▸ **INSTRUCTIONS TO FOLLOW**
Go through the material below and change each "screenshot" to "capture", keeping everything else as it is. Leave the pictures out of your answer.

Pointing records for text and elements
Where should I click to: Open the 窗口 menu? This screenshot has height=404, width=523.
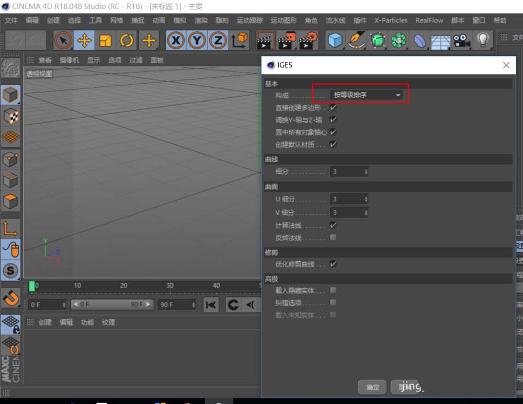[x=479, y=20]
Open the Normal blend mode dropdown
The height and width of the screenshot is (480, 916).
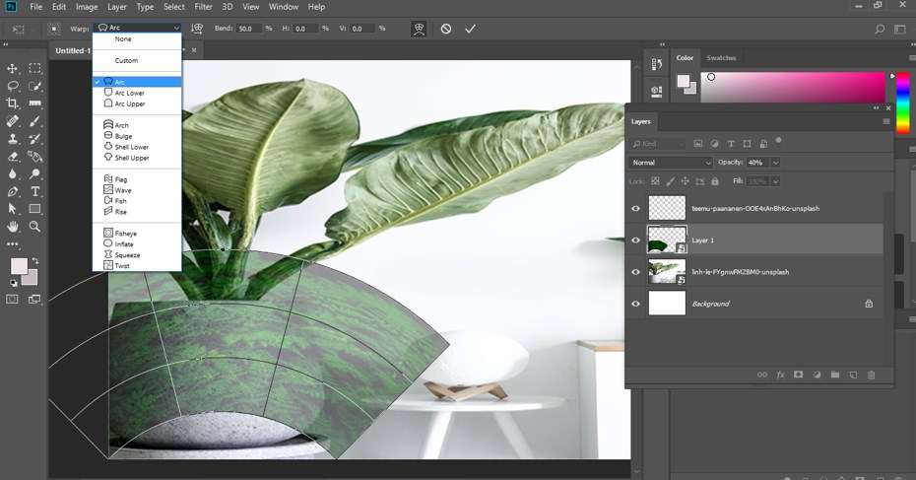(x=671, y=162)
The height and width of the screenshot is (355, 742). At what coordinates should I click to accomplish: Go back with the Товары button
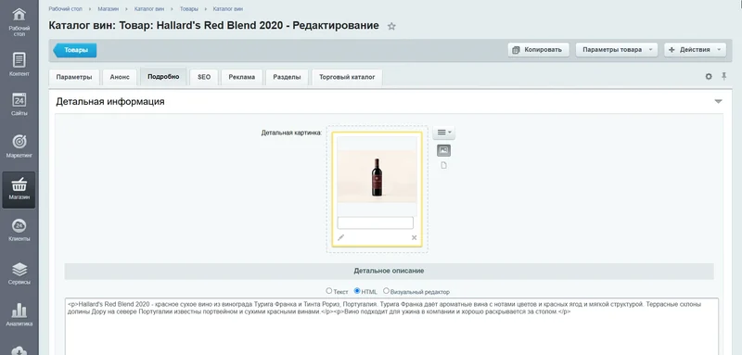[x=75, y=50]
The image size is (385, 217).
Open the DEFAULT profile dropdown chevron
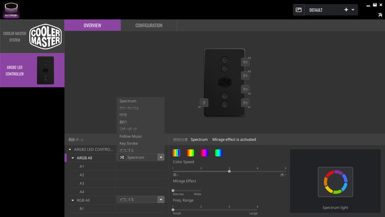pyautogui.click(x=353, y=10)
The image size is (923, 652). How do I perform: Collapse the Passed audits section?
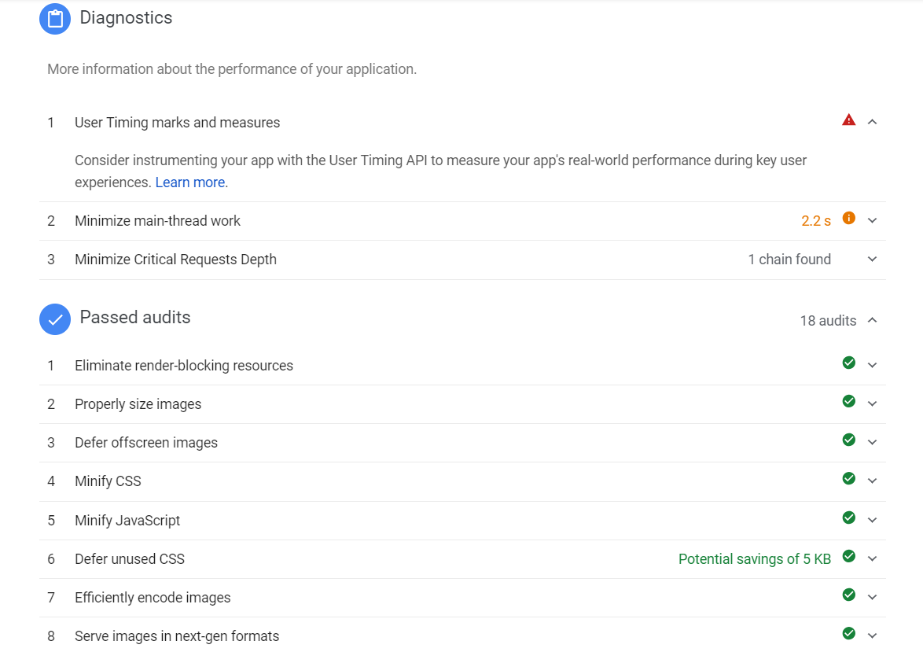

▸ **ANSWER TO THIS TASK**
Where should I click to: Open the 窗口 menu? This capture has height=404, width=523.
[x=479, y=20]
Open the Normal blend mode dropdown
The height and width of the capture is (480, 916).
(x=671, y=162)
The height and width of the capture is (355, 742). At what coordinates should I click to accomplish: Go back with the Товары button
[x=75, y=50]
The image size is (385, 217).
Open the DEFAULT profile dropdown chevron
pyautogui.click(x=353, y=10)
The image size is (923, 652). How do I perform: Collapse the Passed audits section?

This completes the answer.